__Stated problem__
Render every one of the records below as a Markdown table with the columns Row and Line, leaving out blank lines.

__Material provided__

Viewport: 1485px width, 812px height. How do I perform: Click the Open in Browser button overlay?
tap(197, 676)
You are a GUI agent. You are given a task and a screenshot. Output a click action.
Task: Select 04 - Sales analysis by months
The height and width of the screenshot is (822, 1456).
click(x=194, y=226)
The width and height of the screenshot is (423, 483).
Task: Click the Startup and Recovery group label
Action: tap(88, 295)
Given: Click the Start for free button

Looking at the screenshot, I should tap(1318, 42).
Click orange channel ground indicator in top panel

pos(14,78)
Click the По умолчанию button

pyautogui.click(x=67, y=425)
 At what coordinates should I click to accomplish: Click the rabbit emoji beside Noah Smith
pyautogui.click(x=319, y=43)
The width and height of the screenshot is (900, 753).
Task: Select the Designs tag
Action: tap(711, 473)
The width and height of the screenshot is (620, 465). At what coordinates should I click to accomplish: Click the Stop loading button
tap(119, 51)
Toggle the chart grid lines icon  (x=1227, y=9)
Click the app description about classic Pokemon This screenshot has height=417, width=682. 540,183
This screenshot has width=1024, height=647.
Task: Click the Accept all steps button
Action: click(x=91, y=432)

__The completed task__
| Row | Line |
|---|---|
| 1 | Viewport: 1485px width, 812px height. How do I perform: Click the Open in Browser button overlay? |
| 2 | tap(197, 676) |
| 3 | You are a GUI agent. You are given a task and a screenshot. Output a click action. |
| 4 | Task: Select 04 - Sales analysis by months |
| 5 | The height and width of the screenshot is (822, 1456). |
| 6 | click(x=194, y=226) |
| 7 | The width and height of the screenshot is (423, 483). |
| 8 | Task: Click the Startup and Recovery group label |
| 9 | Action: tap(88, 295) |
| 10 | Given: Click the Start for free button |
| 11 | Looking at the screenshot, I should tap(1318, 42). |
| 12 | Click orange channel ground indicator in top panel |
| 13 | pos(14,78) |
| 14 | Click the По умолчанию button |
| 15 | pyautogui.click(x=67, y=425) |
| 16 |  At what coordinates should I click to accomplish: Click the rabbit emoji beside Noah Smith |
| 17 | pyautogui.click(x=319, y=43) |
| 18 | The width and height of the screenshot is (900, 753). |
| 19 | Task: Select the Designs tag |
| 20 | Action: tap(711, 473) |
| 21 | The width and height of the screenshot is (620, 465). At what coordinates should I click to accomplish: Click the Stop loading button |
| 22 | tap(119, 51) |
| 23 | Toggle the chart grid lines icon  (x=1227, y=9) |
| 24 | Click the app description about classic Pokemon This screenshot has height=417, width=682. 540,183 |
| 25 | This screenshot has width=1024, height=647. |
| 26 | Task: Click the Accept all steps button |
| 27 | Action: click(x=91, y=432) |